To follow the progress of stack deployment, in the AWS CloudFormation console, choose the sample stack. In the lower pane, choose the Events tab. After the stack is created, it should take less than 5 minutes for the sample to start running. When it does, you can see the queue in the Amazon SQS console.

To monitor queue activity, you can do the following:

  • Access the client instance, and open its output log file /tmp/sqs-producer-consumer-sample/output.log for a tally of messages produced and consumed so far. This tally is updated once per second.

  • In the Amazon SQS console, observe changes in the Message Available and Messages in Flight numbers.

In addition, after a delay of up to 15 minutes after the queue is started, you can monitor the queue in CloudWatch as described later in this topic.

Although the templates and samples have safeguards to prevent excessive use of resources, it's best to delete your AWS CloudFormation stacks when you're done running the samples. To do so, in the Amazon SQS console, choose the stack that you want to delete, and then choose Delete Stack.

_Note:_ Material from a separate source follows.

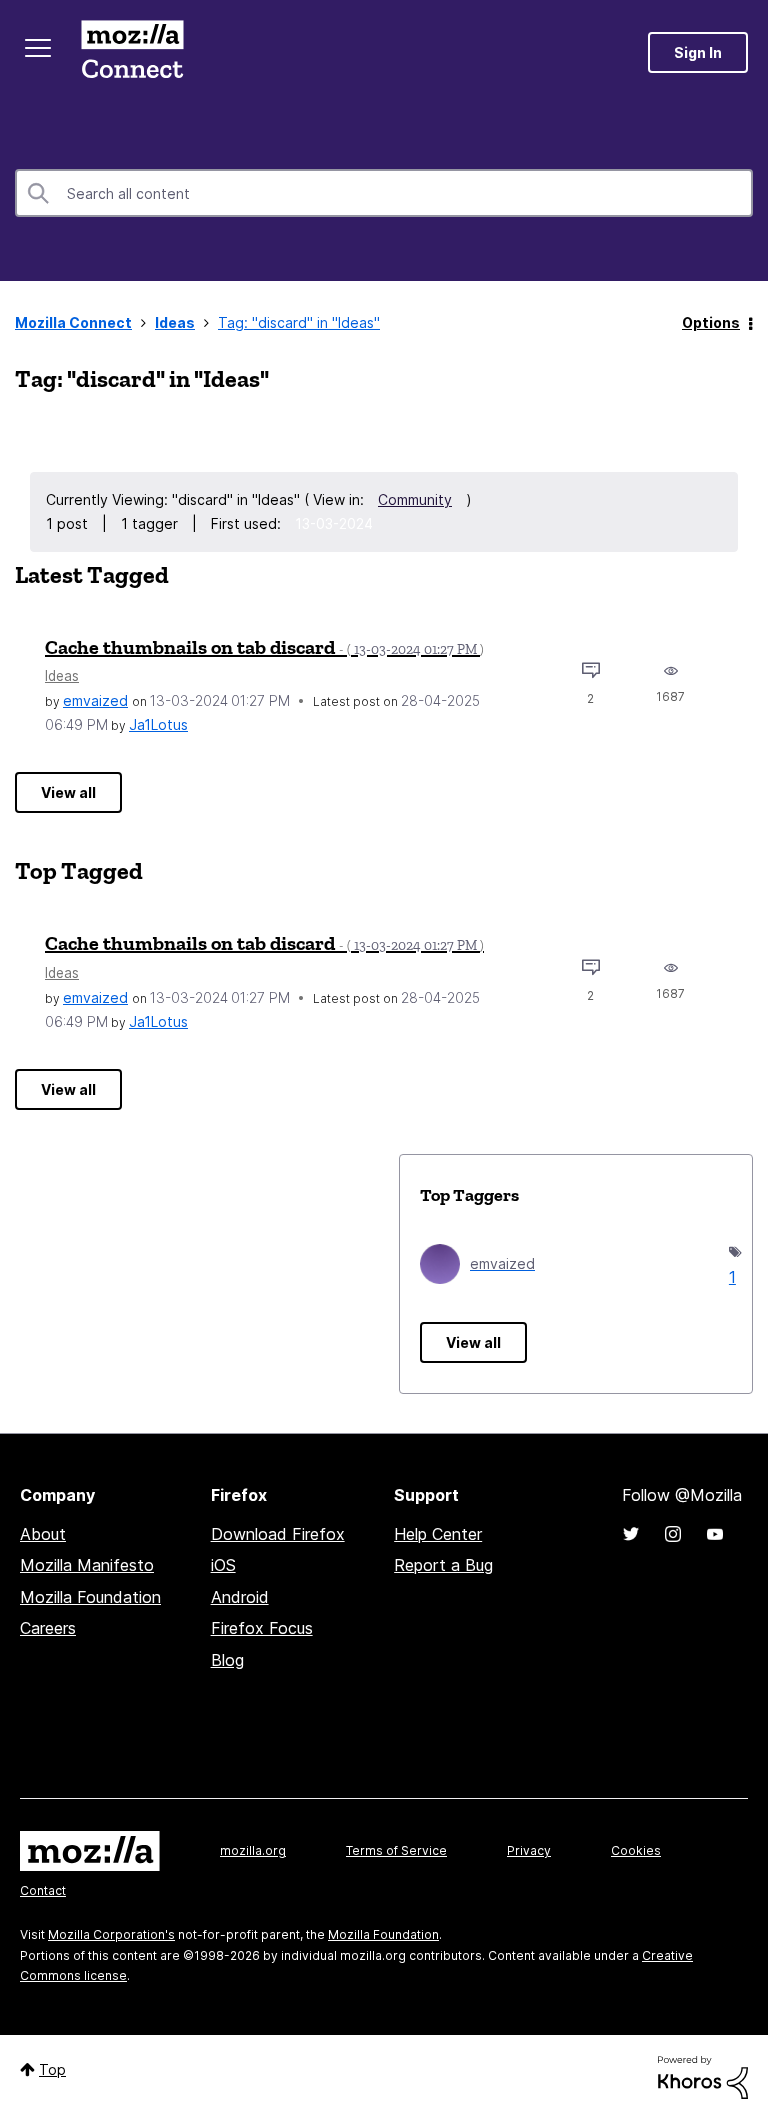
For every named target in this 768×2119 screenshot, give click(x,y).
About (43, 1534)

When the resources are all deleted, all CloudWatch metrics drop to zero.

Monitoring Volume Metrics from Example Run

Amazon SQS automatically generates volume metrics for messages sent, received, and deleted. You can access those metrics and others through the CloudWatch console. The metrics can take up to 15 minutes after the queue starts to become available. To manage the search result set, choose Search, and then select the check boxes that correspond to the queues and metrics that you want to monitor.

Here is the NumberOfMessageSent metric for consecutive runs of the three samples. Your results may vary somewhat, but the results should be qualitatively similar:

  • The NumberOfMessagesReceived and NumberOfMessagesDeleted metrics show the same pattern, but we have omitted them from this graph to reduce clutter.

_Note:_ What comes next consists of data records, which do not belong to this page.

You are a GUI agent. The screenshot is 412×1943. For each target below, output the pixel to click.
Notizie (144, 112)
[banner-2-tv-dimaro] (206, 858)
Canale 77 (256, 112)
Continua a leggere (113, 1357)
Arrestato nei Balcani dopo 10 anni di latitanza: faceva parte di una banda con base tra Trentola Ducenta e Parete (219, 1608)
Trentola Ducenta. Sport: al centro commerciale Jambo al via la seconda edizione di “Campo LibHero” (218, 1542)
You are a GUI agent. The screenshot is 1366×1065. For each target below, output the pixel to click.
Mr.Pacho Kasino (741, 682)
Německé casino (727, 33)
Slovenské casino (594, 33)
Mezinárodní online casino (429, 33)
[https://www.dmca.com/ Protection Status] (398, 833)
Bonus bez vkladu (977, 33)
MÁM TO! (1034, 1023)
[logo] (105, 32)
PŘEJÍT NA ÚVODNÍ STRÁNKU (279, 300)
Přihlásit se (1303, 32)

  • The first sample (single operation API on a single m1.large instance) delivers approximately 210,000 messages over 5 minutes, or about 700 messages per second, with the same throughput for receive and delete operations.

  • The second sample (single operation API on two m1.large instances) delivers roughly double that throughput: approximately 440,000 messages in 5 minutes, or about 1,450 messages per second, with the same throughput for receive and delete operations.

  • The last sample (batch API on a single m1.large instance) delivers over 800,000 messages in 5 minutes, or about 2,500 messages per second, with the same throughput for received and deleted messages. With a batch size of 10, these messages are processed with far fewer requests and therefore at lower cost.